Segretaria comunale senza i voti della Svp

ALTO ADIGE - SABATO, 31 GENNAIO 2009



di Bruno Canali



Il capogruppo Mumelter: «Una delibera vergognosa. Spettava al gruppo tedesco»



Anna Conte nominata dopo vivace dibattito Strappo fra sindaco e la Stella Alpina




LAIVES. L’assunzione di Anna Conte come segretaria generale avrebbe dovuto essere poco più che una formalità dopo il concorso e gli esami che l’hanno vista vincitrice. Invece questo argomento ha dato il via ad una delle crisi più difficili per quanto riguarda i rapporti all’interno della maggioranza. Una situazione che è sfociata nel duro confronto dell’altra sera in consiglio comunale dove la delibera è stata approvata con 16 voti favorevoli, 6 contrari (il gruppo della Svp), 1 astenuto e 2 consiglieri che non hanno partecipato alla votazione.

Anna Conte, attuale segretaria comunale a Bronzolo, può quindi prepararsi per il trasloco da Bronzolo ai piani alti di via Pietralba, ma questo non ricucirà lo strappo sancito in maggioranza tra la Svp e il sindaco Polonioli. Che andasse a finire così lo si era capito fin dall’inizio, quando la Svp, per bocca del capogruppo Andreas Mumelter, aveva chiarito che al di là delle teorie avanzate dal sindaco per giustificare un concorso aperto a candidati di entrambi i gruppi etnici, il posto di segretario generale spettava al gruppo tedesco e questo in onore della proporzionale.

«E’ una delibera della vergogna - ha dichiarato Mumelter - dannosa anche per la pacifica convivenza tra i gruppi. Non rispetta l’articolo 99 sull’ordinamento dei comuni; ignora la proporzionale etnica e un parere contrario della funzionaria comunale Alessandra Bonafini. Anche se si applica il criterio matematico alle figure di vertice della pianta organica - ha proseguito - si capisce che il posto al nono livello spetterebbe al gruppo tedesco dato che i 3 attuali sono tutti con funzionari italiani. Per motivi di basso rilievo Polonioli sacrifica uno strumento che è garanzia di pacifica convivenza e per questo noi non abbiamo più fiducia nei suoi confronti».

▶ _COMPITI DA SVOLGERE_
(1) Secondo l'articolo sulla nomina della segretaria comunale di Laives, con quanti voti favorevoli il consiglio comunale ha approvato la delibera?
(2) Prosegui l'articolo sulla nomina della segretaria comunale di Laives a partire dall'ultima frase riportata.

Voci di dati memorizzate
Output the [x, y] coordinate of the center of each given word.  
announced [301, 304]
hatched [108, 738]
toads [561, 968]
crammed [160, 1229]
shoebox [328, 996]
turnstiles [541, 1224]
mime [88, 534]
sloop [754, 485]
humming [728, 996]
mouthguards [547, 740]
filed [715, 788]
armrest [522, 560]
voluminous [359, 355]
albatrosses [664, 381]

▶ _RISPOSTE AI COMPITI_
(1) Con 16 voti favorevoli.

(2)
In conclusione, la Svp ha bocciato la delibera che è passata grazie al sostegno dell’opposizione di centrodestra. Però anche da questo versante sono piovute critiche sull’operato del sindaco. «Perché - ha detto Bianchi del Pdl - non si doveva arrivare in aula in condizioni del genere, con la maggioranza divisa. Adesso la Svp faccia un passo indietro con un atto di responsabilità. Anche noi siamo convinti che in questo momento vi sia uno squilibrio al Comune di Laives per quanto riguarda le figure di vertice, ma la Volkspartei deve capire che, per il gruppo italiano, occasioni di questo livello ormai ne rimangono due o tre al massimo».

Critiche alla maggioranza anche da Grasso (Rc) che ha auspicato un superamento degli steccati etnici per avere un futuro migliore.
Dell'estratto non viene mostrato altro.